Middle East Quarterly

Winter 2003

Volume 10: Number 1

Syria and the Palestinians

The Clash of Nationalisms

Talhami, a Palestinian expatriate and political science professor at Lake Forest College, set out to explain how an “absence of a clear view of Arab nationalism and Palestinian particularism led to [a] loss of vision on the part of Syrians and Palestinians alike.” Talhami’s “clash of nationalisms” consists of Arab nationalism, Syrian nationalism, and Palestinian nationalism, which she finds often lead to the “interference of one state in the affairs of others.” With differing goals and circumstances, each movement deliberately and unknowingly detracts from the others.

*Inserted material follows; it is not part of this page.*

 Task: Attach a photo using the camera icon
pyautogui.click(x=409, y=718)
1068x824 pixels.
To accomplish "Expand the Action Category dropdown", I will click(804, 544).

The author’s thesis is supported by Syria’s unsteady support of Palestinian terrorists, sometimes aiding them (Fatah in the 1960s) and other times suppressing (in the 1970s), both according to the regime’s interest. The often-volatile Palestinian groups, for their part, acquiesced to Syrian military directives when advantageous and rejected Baath orders at other times. The Syrian-Palestinian relationship, Talhami notes, was further complicated by the late Hafez al-Assad, whose attacks on “Palestinian camps at Beirut, Sidon, and Tripoli,” made him a villain in the eyes of Palestinians and other Arabs.

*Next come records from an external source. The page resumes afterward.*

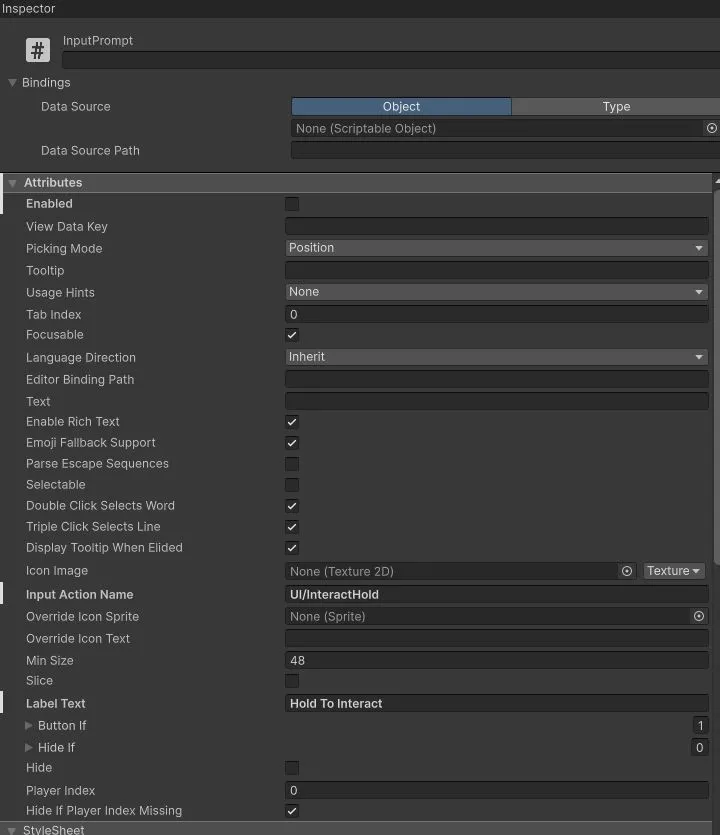Switch Data Source to the Type tab
Image resolution: width=720 pixels, height=835 pixels.
(x=616, y=106)
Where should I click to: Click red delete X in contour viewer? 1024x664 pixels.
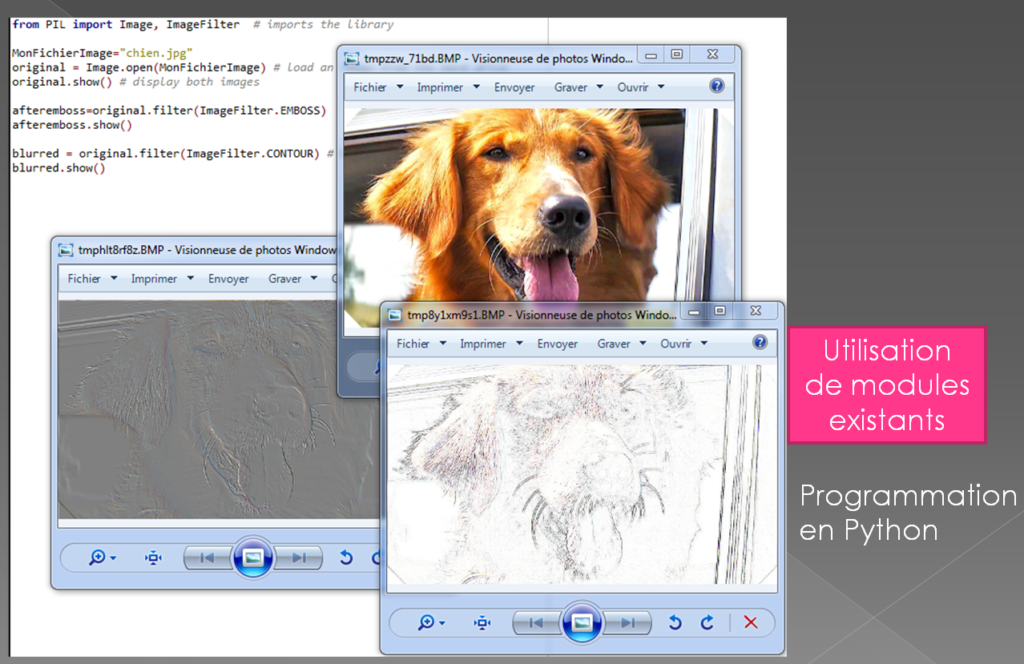coord(750,623)
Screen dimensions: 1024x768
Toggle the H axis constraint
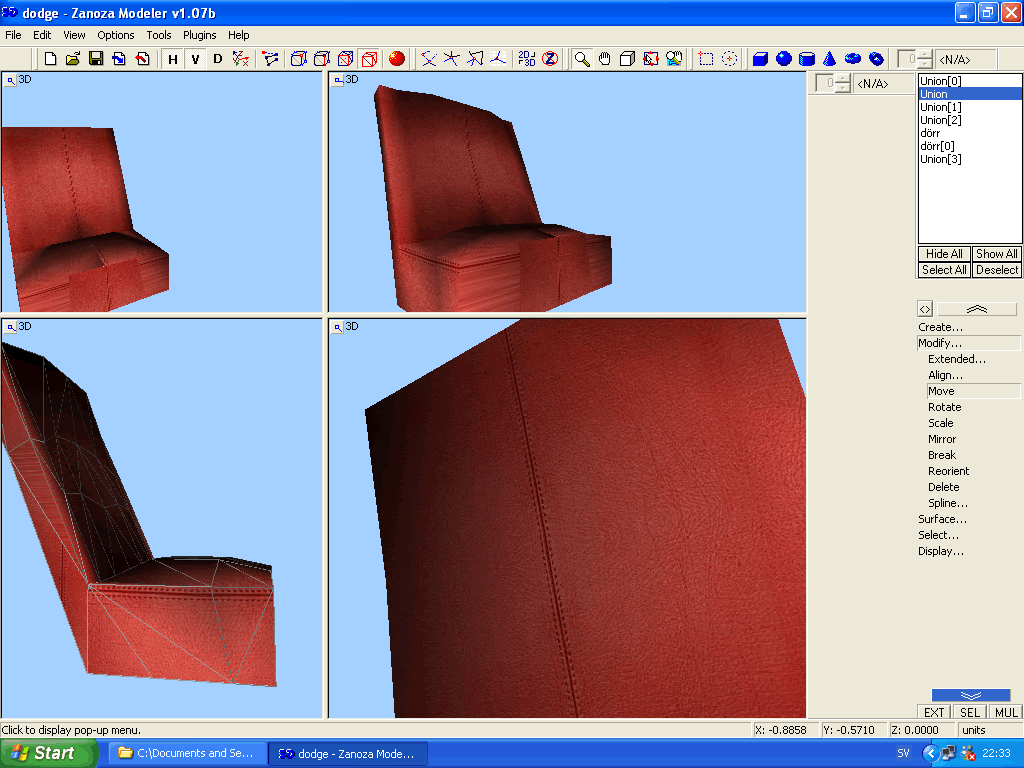[x=172, y=59]
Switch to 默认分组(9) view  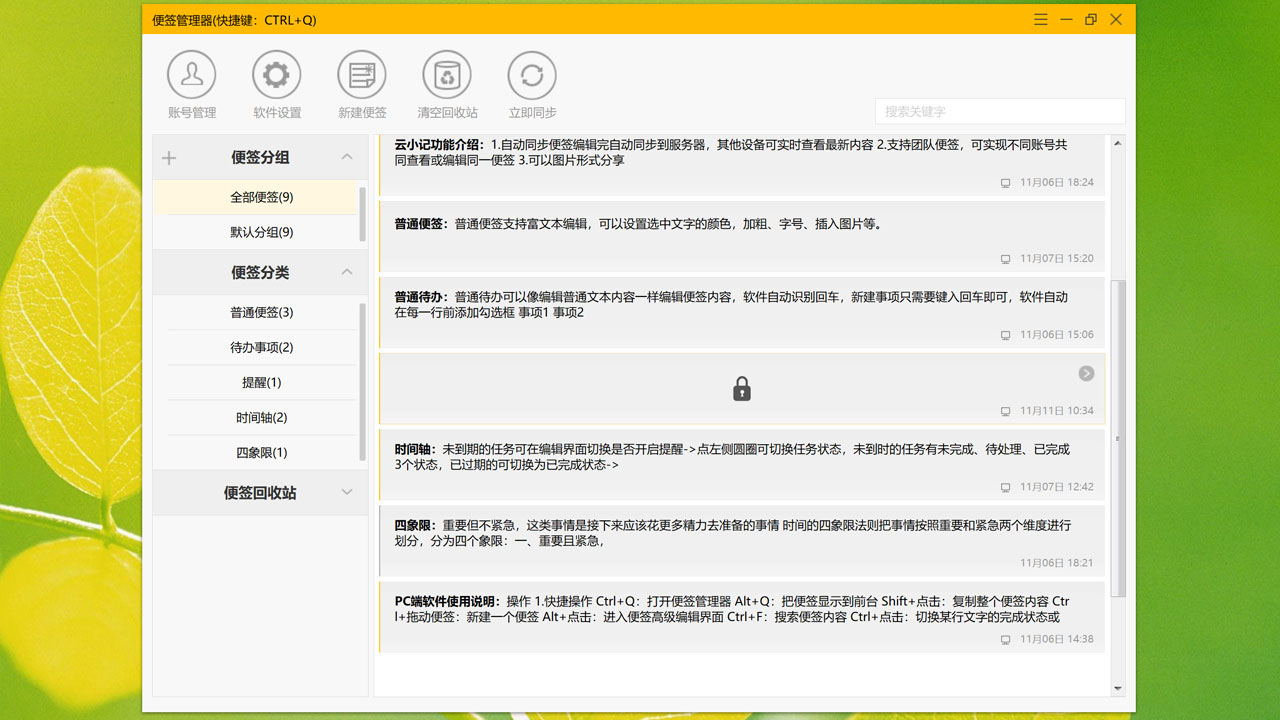(x=260, y=231)
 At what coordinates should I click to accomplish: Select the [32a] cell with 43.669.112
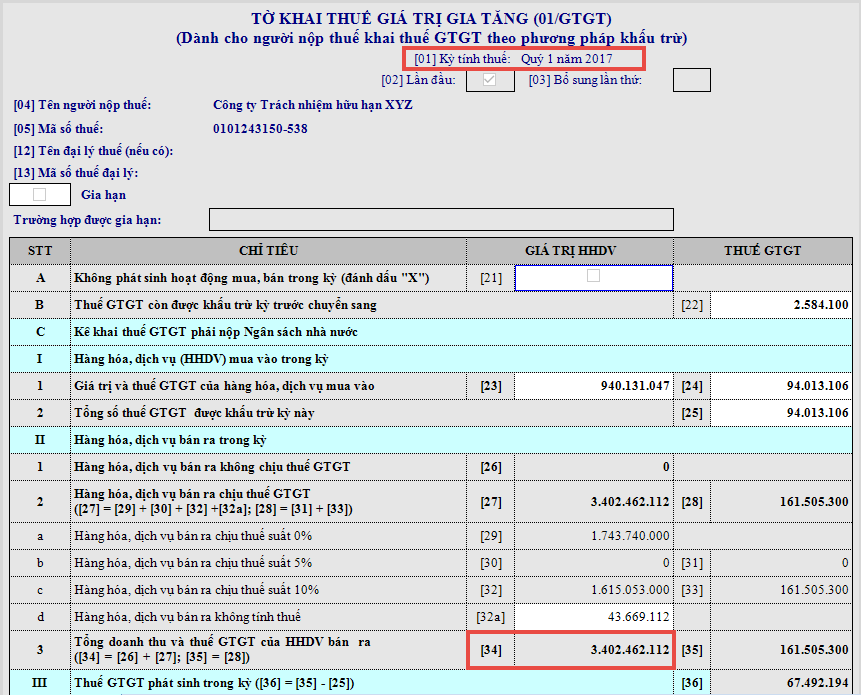click(x=593, y=617)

The author loses credibility, however, with unsubstantiated accusations of “Zionist ambitions and plans,” and “rising Zionist threats to [Syria’s] south.” Her scholarship comes under question again when she asserts that Arab armies moved into Palestine in 1948 “simply in order to set up a Palestinian government headed by the mufti,” ignoring the imperialist goals of Egypt and Jordan and their occupation of Gaza and the West Bank, respectively.

The author also notes that after the Kuwait war in 1991, “the Palestinians were among the greatest losers,” neglecting to note the reason for this (their support for Saddam Hussein). Criticism properly directed at the Palestinians is instead reserved for Washington, which is taken to task for forcing “a peace settlement on the region—with unusual ruthlessness.”

The author’s rebuke of Yasir Arafat in her conclusion is particularly disturbing. “What kind of leadership,” she rhetorically asks, “can afford to decree a truncated definition of the homeland and its people and still claim to represent the Palestinian community at large?” Talhami’s open disdain for a diplomatic resolution is deplorable and brings shame to her, University Press of Florida, and Lake Forest College.